## WORK REQUIRED:
Your copy of the data should match it exactly, leaving out only the pictures.

*** GIVEN INFORMATION ***

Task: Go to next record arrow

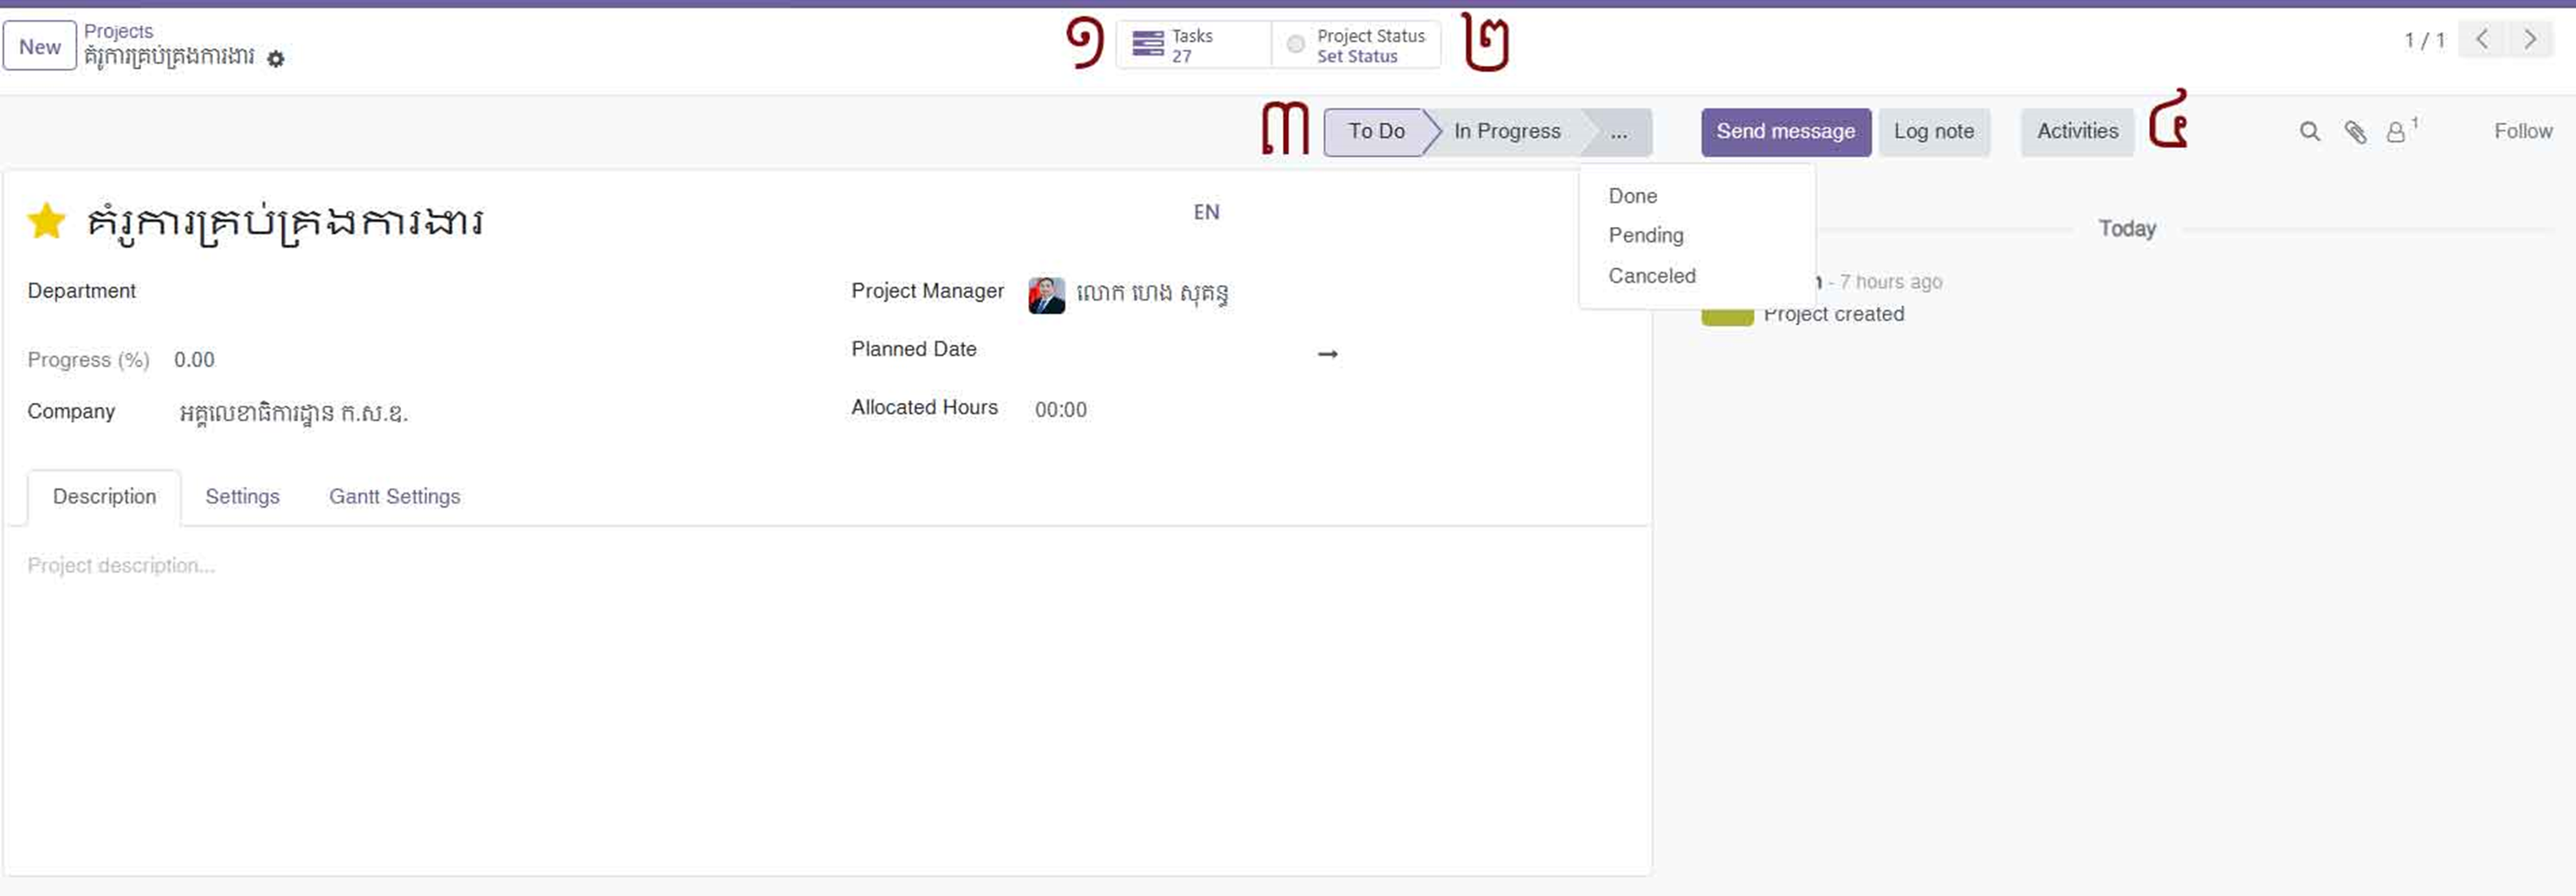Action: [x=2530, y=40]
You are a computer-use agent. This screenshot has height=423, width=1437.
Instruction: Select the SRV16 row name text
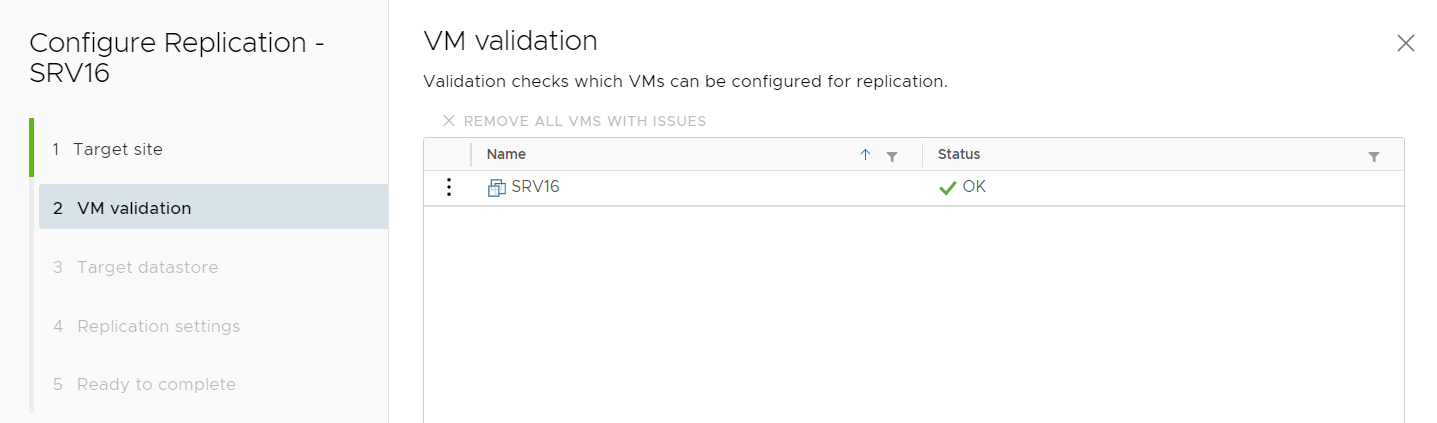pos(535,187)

*** End of GIVEN INFORMATION ***

## SOLUTION:
Task: Go to next record arrow

Action: [x=2530, y=40]
You are a computer-use agent. This screenshot has height=423, width=1437.
Instruction: Select the SRV16 row name text
pos(535,187)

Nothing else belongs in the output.